**Data entries**
- - - - -

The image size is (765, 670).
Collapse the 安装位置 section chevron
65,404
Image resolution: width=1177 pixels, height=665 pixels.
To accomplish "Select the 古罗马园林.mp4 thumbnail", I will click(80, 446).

- - - - -

**ABOUT THIS EXERCISE**
Each line, beginning at the one that contains "Collapse the 安装位置 section chevron" and continuing through the end of the records, must be written out exactly, first and last included.

**TASK OUTPUT**
Collapse the 安装位置 section chevron
65,404
Image resolution: width=1177 pixels, height=665 pixels.
To accomplish "Select the 古罗马园林.mp4 thumbnail", I will click(80, 446).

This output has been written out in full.